= New Jersey Juvenile Justice Commission =

American state government agency

The New Jersey Juvenile Justice Commission is a state agency of New Jersey, headquartered in Ewing Township, near Trenton. The commission, under the office of the Attorney General of New Jersey, provides youth correctional services.

==Facilities==
The New Jersey Training School, the JJC's largest facility, houses around 300 boys. It is in Monroe Township, Middlesex County.

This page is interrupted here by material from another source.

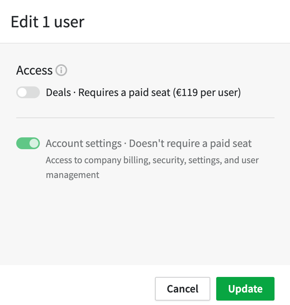Click the "(€119 per user)" parenthetical
The image size is (290, 305).
pyautogui.click(x=207, y=93)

The state's other secure facilities are located in the Johnstone Campus in Bordentown. All adjudicated girls go to the Johnstone Campus Juvenile Female Secure Care and Intake Facility, which has a capacity for 52 inmates. There are detention cells which may hold up to 8 girls. Normally the entire girls' area may house up to 48 girls. Boys go to Juvenile Medium Security Facility-North Compound (JMSF-N) and the Juvenile Medium Security Facility-South Compound (JMSF-S); these two parts altogether may house up to 262 inmates. As of 2015 about 118 boys live in the medium compound.

In 1996 the state opened a boot camp for juvenile offenders. The commission did a study which concluded that of the males who went to the boot camp between February 1997 and August 1999, within a two-year period of completing the program 80% had later been arrested.